▶ _WHAT YOU ARE ASKED TO DO_
Your task is to restate word for word the lines of the listing below that start at the one containing "שם (139, 1144)" and run to the end; please add nothing.
- - - -
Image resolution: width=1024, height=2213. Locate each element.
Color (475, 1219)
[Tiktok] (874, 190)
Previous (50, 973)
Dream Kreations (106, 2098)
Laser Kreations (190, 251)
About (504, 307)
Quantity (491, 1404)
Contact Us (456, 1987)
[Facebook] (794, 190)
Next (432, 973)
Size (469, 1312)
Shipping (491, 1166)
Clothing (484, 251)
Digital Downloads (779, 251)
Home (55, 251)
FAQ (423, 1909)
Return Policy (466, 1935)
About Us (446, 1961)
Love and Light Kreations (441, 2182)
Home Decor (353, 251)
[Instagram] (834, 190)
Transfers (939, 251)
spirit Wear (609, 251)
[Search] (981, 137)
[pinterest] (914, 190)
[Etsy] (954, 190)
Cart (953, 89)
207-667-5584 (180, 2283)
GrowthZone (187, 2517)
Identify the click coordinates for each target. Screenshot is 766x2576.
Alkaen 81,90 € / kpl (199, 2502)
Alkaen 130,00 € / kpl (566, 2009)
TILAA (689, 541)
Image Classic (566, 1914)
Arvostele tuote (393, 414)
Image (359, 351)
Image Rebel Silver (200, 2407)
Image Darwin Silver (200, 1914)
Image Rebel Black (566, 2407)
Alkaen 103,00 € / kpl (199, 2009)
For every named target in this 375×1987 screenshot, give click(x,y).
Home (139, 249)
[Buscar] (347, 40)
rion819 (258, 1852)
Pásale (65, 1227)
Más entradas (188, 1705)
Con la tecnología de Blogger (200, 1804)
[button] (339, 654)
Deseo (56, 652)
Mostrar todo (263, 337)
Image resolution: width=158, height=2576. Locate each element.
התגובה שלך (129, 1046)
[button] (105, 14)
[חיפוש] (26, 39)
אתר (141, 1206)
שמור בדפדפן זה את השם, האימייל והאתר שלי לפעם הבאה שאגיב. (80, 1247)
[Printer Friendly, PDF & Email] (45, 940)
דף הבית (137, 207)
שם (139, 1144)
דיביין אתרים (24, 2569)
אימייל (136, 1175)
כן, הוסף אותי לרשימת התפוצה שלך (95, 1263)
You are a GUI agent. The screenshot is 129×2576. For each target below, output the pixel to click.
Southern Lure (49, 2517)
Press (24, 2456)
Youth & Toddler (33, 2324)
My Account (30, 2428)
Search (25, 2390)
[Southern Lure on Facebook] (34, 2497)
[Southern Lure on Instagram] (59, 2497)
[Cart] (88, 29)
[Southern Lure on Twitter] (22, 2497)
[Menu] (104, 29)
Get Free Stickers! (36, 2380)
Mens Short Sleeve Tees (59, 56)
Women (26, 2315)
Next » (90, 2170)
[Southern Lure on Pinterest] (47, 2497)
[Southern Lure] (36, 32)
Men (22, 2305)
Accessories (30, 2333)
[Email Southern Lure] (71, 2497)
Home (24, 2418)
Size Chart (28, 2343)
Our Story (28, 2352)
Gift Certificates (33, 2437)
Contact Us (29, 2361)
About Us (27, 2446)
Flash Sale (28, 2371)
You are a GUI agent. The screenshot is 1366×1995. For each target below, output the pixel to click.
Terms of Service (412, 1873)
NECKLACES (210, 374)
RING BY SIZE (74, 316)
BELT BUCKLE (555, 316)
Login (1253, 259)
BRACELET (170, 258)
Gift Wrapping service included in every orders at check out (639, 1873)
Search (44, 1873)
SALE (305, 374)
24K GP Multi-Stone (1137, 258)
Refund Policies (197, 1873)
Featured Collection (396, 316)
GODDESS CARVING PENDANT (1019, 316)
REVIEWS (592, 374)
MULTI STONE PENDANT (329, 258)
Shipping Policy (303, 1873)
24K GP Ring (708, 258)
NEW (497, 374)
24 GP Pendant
- - - -
▶ _SOLUTION_
שם (139, 1144)
דיביין אתרים (24, 2569)
אימייל (136, 1175)
כן, הוסף אותי לרשימת התפוצה שלך (95, 1263)
You are a GUI agent. The screenshot is 129×2576. For each target below, output the pixel to click.
Southern Lure (49, 2517)
Press (24, 2456)
Youth & Toddler (33, 2324)
My Account (30, 2428)
Search (25, 2390)
[Southern Lure on Facebook] (34, 2497)
[Southern Lure on Instagram] (59, 2497)
[Cart] (88, 29)
[Southern Lure on Twitter] (22, 2497)
[Menu] (104, 29)
Get Free Stickers! (36, 2380)
Mens Short Sleeve Tees (59, 56)
Women (26, 2315)
Next » (90, 2170)
[Southern Lure on Pinterest] (47, 2497)
[Southern Lure] (36, 32)
Men (22, 2305)
Accessories (30, 2333)
[Email Southern Lure] (71, 2497)
Home (24, 2418)
Size Chart (28, 2343)
Our Story (28, 2352)
Gift Certificates (33, 2437)
Contact Us (29, 2361)
About Us (27, 2446)
Flash Sale (28, 2371)
You are a GUI agent. The screenshot is 1366×1995. For each target below, output the pixel to click.
Terms of Service (412, 1873)
NECKLACES (210, 374)
RING BY SIZE (74, 316)
BELT BUCKLE (555, 316)
Login (1253, 259)
BRACELET (170, 258)
Gift Wrapping service included in every orders at check out (639, 1873)
Search (44, 1873)
SALE (305, 374)
24K GP Multi-Stone (1137, 258)
Refund Policies (197, 1873)
Featured Collection (396, 316)
GODDESS CARVING PENDANT (1019, 316)
REVIEWS (592, 374)
MULTI STONE PENDANT (329, 258)
Shipping Policy (303, 1873)
24K GP Ring (708, 258)
NEW (497, 374)
24 GP Pendant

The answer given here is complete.